Why hasn't it appeared? Because a bunch of other things were done instead, of course. See the Opus change logs for the thousands of other changes which were done since this thread was created.

If you feel GPSoft's priorities are wrong then tell them. Keep in mind that this feature is not trivial to implement (especially if you want it to work with metadata file formats handled by plugins) and so doing it will mean not doing a bunch of other things which other people have requested. That's always the balancing act. All anyone can do is write to GPSoft and express their desires and then see what happens. If a lot of people ask for the same thing then its priority will presumably be increased (unless it's something GPSoft really don't want to do, of course).

PS: What is "metadata-based information rediscovery"?

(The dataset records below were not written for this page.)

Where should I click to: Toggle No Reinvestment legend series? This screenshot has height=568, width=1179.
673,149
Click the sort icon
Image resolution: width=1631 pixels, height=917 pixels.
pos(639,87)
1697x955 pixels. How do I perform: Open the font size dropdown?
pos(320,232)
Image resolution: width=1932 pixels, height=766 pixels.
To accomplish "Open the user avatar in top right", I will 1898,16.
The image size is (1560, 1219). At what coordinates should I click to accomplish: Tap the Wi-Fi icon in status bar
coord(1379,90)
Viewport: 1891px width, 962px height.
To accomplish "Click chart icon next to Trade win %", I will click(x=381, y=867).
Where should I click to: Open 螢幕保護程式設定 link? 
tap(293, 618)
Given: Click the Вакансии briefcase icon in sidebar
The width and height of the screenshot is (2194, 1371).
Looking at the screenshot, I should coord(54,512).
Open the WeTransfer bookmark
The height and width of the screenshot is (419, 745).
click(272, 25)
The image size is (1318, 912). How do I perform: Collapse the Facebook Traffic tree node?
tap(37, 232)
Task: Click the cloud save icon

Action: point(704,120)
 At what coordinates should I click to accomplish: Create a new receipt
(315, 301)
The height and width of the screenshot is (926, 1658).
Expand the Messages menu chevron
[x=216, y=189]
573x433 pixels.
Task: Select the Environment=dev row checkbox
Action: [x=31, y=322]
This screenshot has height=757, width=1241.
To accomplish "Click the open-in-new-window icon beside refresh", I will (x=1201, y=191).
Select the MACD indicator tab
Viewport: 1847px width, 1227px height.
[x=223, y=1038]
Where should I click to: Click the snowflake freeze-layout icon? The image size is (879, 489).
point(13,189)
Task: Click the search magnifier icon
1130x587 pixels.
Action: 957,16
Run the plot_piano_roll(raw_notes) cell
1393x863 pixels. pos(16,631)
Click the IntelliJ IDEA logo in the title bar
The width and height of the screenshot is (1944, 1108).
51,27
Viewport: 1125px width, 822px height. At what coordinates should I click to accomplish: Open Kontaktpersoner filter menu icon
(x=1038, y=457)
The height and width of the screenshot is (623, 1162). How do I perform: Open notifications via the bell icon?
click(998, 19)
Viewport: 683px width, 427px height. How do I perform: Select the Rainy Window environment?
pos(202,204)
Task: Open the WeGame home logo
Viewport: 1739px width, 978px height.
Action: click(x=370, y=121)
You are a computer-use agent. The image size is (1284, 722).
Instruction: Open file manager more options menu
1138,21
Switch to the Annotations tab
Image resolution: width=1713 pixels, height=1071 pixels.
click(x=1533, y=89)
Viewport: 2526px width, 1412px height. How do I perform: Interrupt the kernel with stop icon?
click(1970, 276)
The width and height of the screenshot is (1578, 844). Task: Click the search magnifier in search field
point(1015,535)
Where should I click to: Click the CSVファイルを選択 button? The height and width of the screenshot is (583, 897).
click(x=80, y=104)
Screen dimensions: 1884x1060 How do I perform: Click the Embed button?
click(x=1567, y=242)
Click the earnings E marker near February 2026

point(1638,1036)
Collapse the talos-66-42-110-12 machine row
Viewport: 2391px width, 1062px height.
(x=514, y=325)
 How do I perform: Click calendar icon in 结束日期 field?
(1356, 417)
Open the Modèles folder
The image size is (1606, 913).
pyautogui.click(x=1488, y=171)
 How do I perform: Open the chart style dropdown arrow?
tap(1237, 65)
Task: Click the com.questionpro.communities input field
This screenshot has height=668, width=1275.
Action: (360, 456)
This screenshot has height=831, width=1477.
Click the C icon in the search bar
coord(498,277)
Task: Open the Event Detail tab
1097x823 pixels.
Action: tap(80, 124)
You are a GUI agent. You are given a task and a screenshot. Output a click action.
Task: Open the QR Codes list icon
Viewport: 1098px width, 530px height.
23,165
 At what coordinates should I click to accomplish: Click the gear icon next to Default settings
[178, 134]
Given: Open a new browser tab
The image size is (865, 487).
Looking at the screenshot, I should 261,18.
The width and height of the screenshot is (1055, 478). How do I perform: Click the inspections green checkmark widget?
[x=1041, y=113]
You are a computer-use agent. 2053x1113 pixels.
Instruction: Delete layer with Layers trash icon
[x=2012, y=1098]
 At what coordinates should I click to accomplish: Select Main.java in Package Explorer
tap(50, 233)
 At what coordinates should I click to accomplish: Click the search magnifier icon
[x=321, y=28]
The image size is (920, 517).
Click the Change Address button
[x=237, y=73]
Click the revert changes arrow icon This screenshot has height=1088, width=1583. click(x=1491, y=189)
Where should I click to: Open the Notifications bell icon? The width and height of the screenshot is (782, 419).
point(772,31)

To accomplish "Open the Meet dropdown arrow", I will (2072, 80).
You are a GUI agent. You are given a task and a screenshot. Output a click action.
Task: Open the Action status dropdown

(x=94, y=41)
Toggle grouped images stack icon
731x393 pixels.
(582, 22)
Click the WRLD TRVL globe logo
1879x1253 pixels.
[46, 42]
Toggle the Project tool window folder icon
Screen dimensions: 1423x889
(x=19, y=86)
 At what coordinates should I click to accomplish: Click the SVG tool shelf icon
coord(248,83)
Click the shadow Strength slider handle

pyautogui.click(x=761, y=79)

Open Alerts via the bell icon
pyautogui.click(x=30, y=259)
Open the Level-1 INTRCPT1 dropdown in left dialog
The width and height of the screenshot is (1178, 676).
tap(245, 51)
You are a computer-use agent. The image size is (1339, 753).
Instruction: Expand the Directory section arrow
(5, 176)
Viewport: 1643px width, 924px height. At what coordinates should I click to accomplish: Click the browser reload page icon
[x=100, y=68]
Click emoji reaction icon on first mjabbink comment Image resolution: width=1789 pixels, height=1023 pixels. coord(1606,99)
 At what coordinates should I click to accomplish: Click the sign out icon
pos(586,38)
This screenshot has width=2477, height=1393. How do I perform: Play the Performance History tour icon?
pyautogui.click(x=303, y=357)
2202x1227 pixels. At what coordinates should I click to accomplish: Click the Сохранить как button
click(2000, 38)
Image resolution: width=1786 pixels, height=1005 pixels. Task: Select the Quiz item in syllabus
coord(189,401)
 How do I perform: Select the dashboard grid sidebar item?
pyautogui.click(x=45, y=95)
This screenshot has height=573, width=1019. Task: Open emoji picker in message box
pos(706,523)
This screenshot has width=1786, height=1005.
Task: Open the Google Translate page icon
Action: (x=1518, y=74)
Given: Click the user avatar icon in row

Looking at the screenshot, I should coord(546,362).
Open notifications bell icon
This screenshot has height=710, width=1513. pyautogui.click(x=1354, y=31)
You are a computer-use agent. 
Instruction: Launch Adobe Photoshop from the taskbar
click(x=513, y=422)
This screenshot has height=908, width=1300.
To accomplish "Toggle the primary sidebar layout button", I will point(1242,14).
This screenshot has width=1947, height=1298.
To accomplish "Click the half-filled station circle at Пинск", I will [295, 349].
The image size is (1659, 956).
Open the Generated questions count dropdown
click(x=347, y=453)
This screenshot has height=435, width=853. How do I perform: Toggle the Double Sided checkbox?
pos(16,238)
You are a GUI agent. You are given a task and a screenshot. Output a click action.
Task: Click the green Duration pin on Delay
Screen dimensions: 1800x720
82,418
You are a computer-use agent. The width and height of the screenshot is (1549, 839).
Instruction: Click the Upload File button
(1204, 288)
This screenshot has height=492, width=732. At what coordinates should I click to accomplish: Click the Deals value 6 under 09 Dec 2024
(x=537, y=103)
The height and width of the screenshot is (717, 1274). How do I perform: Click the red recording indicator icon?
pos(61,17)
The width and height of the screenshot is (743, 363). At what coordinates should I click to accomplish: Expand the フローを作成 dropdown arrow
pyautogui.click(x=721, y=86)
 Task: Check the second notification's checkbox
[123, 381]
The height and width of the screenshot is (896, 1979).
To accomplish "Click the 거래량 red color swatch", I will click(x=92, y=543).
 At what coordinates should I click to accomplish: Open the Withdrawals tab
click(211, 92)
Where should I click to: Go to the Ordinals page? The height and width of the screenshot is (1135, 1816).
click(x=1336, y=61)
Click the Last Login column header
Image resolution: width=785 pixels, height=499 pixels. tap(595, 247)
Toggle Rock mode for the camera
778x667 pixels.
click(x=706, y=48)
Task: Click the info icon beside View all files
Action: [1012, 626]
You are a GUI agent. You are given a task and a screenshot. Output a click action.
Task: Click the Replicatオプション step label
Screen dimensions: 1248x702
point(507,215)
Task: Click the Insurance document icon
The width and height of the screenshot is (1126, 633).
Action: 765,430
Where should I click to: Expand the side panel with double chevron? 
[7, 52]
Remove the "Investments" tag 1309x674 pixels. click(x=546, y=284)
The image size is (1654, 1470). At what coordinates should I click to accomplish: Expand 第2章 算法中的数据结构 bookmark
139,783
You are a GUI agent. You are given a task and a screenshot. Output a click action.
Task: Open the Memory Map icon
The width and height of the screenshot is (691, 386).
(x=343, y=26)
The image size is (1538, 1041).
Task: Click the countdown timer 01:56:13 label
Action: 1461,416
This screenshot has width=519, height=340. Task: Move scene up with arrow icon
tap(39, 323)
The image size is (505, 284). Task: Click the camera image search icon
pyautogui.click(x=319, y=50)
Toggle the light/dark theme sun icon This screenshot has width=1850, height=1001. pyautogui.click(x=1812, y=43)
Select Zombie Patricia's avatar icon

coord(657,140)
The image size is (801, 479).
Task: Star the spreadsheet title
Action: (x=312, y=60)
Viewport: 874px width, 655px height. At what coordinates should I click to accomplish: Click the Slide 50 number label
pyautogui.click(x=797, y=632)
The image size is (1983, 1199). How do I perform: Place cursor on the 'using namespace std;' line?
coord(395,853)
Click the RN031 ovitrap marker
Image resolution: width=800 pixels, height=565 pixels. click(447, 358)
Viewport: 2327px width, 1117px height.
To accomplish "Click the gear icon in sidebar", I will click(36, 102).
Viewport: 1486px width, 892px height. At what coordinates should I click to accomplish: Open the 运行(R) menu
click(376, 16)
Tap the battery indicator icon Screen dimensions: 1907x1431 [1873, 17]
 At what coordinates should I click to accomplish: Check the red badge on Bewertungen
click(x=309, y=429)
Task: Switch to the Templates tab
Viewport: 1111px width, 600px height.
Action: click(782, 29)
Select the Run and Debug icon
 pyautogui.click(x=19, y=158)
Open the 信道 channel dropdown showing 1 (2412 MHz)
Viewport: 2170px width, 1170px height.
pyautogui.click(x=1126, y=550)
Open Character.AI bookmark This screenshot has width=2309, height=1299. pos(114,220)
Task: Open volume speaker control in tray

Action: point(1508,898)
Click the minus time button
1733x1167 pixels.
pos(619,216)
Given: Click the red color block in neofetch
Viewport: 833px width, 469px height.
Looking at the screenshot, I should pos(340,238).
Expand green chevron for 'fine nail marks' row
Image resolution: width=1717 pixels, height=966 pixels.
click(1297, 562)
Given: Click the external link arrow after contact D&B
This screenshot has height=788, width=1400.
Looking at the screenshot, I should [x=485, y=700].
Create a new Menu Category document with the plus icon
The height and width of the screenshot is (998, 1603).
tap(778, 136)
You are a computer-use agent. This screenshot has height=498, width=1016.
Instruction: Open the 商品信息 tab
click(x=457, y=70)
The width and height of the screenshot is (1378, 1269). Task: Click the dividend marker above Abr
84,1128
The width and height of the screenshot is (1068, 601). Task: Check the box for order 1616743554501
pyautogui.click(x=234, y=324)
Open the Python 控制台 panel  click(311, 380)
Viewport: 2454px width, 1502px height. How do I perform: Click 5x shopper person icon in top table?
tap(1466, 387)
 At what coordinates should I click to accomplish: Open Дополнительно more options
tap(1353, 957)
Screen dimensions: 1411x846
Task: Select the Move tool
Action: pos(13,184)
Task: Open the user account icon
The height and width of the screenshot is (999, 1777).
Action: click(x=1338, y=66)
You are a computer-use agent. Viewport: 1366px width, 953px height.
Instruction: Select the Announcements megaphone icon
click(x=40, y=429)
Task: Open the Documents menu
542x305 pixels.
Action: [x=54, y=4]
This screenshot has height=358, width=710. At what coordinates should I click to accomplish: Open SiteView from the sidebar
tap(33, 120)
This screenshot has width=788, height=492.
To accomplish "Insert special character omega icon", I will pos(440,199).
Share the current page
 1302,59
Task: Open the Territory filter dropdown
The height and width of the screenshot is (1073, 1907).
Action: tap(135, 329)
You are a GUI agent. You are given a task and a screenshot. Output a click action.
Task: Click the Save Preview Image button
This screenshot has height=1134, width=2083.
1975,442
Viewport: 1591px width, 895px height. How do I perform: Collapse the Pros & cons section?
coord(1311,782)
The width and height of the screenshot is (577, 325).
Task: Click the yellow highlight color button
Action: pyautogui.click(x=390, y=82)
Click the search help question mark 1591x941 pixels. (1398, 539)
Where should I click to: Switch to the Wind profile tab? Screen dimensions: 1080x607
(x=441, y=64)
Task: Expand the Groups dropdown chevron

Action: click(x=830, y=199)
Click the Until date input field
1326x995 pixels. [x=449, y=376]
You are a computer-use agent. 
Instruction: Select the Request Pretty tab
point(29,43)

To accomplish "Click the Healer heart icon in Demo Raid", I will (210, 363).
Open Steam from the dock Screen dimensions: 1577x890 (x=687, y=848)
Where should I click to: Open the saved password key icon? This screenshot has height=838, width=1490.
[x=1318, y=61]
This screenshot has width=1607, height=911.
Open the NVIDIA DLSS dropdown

I didn't mean to imply the developers were slackers- though I am forced to wonder about their priorities. Maybe it's because my needs are very "power-user" orientated, maybe it's because of the circles I frequent, but there is an absolutely massive calling for software that manipulates and searches by metadata.

I thought that was what I was doing by posting to this thread. :wink: It gives my request a bit of context, and ensures that it's not seen as just idiosyncratic or particular to me- a very large set of information managing power users want to manipulate information by metadata.

Check out Ilias's explanation on the first page of this thread, I think that's pretty adequate. In short though, to help you out: meta-data based information organisation isn't just there so that you can search for specific files (indexing services do that, arguably better), it's so that you can search for a type of information and (re)discover relevant files that you'd forgotten/were filed differently, or even see new connections between existing information. Aristotle's works might be filed under Philosophy and Aeschylus' under drama, but searching by metadata tag "greek" would show me all their works, and many more besides.


Hey there... I think a fair number of ppl agree this sort of capability could be quite useful. But either way... what Nudel was getting at was that you should contact GPSoft to let them know your program suggestions... he linked to the page you should do so in his post.

This is a user-run forum... :wink:

Ah-ha! I'll be sure to contact the developers shortly, then. :slight_smile:

For those following the thread I've found that xplorer2, a competitor product, while not offering nearly the functionality of DOpus, does actually provide a shortcut key combo to alter the "comments" field from the explorer pane, which is sufficient for working with the metadata (I think). I'm playing with both as a result, but at least I can jury-rig a temporary solution. Others might want to in the meantime.

I wish people would stop talking in jargon and actually explain what they want to do.

From your last post it sounds like all you want is a way to assign comments to files. Well, Opus lets you do this - and you can configure any hotkey you like for it, not the one chosen for you by a developer.

Is there a RAW command to modify an ntfs comment though, and not just the description?

Don't think so, but a description should work just as well as a comment, I think.

That's what I'm after. It's not quite as sophisticated as Ilias's conception of how one might work with metadata in DOpus, but I think you can hobble together some kind of system with this approach.